Because Spark constantly writes to and reads from its scratch space, disk IO can be heavy and can slow down your workload. The best way to resolve this issue and to boost performance is to give as many disks as possible to handle scratch space disk IO. To achieve both, explicitly define parameter spark.local.dir in spark-defaults.conf configuration file, as follows:

 spark.local.dir /data1/tmp,/data2/tmp,/data3/tmp,/data4/tmp,/data5/tmp,/data6/tmp,/data7/tmp,/data8/tmp

The above comma-delimited setting will spread out Spark scratch space onto 8 disks (make sure each /data* directory is configured on a separate physical data disk), and under the /data*/tmp directories. You can create any sub directory names instead of ‘tmp’.

“serialized results of 381610 tasks (5.0 GB) is bigger than spark.driver.maxResultSize”

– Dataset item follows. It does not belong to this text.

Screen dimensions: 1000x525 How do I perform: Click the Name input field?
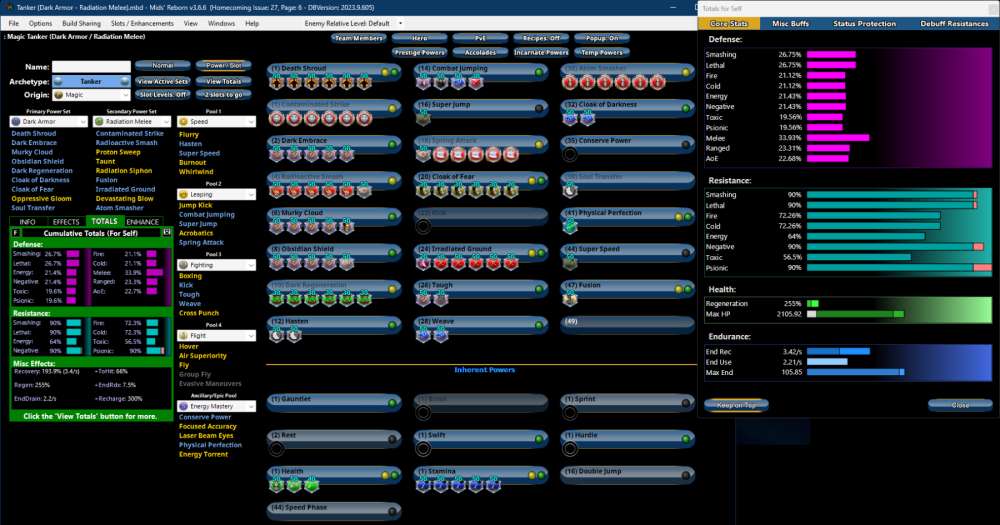[91, 67]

stream5/query_05_22_77.sql.out:Error: org.apache.spark.SparkException: Job aborted due to stage failure: Total size of serialized results of 381610 tasks (5.0 GB) is bigger than spark.driver.maxResultSize (5.0 GB) (state=,code=0))

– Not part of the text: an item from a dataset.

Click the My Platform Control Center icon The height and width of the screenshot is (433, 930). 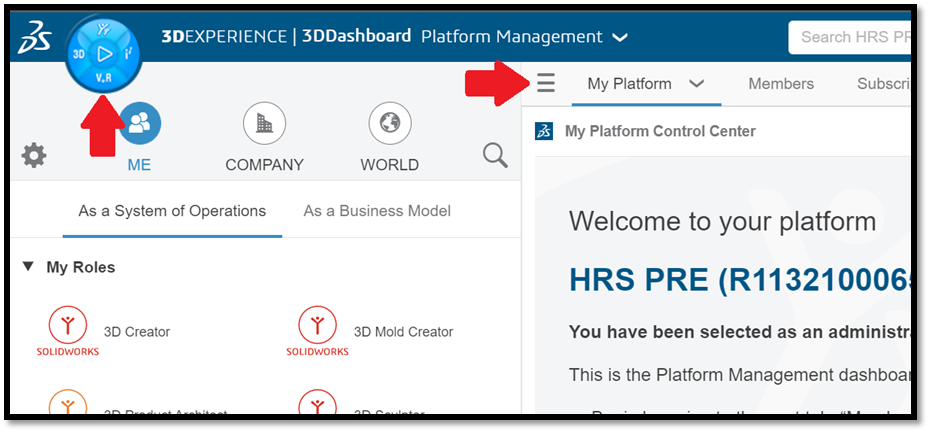click(x=544, y=131)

When you call collect() in Spark, you are telling it to compute the result of a transformation on your data set. The result needs to be serialized and to come from all partitions. Large data set will force Spark to run a ton of tasks that generate serialized result much larger than the defined spark.driver.maxResultSize which defaults to 1G.

This type of error tends to occur when running a SQL query in Spark SQL where result set is not limited, i.e., without a limit 100 clause in the query itself. When you run the query on a small data set, it works fine, but as soon as you run the same query on a larger data set, you would likely hit this exception. To increase to a larger limit, add the following line to spark-defaults.conf file:

  spark.driver.maxResultSize     5G

Note that default value is 1G. You can also set it to “unlimited” but such a setting may throw OutOfMemory error on the driver. There are also other ways to avoid this exception but would require code change in your application. For example:

– Avoid using collect() as this attempts to pull data from all workers nodes down to the single driver node
– Instead, use filter() to limit the amount of data coming back to the driver
– Use limit 10; in SQL statement to limit query results
– Use saveAsParquetFile(), saveAsTextFile(), etc to write the data to HDFS for downstream consumption

“org.apache.spark.sql.catalyst.errors.package$TreeNodeException”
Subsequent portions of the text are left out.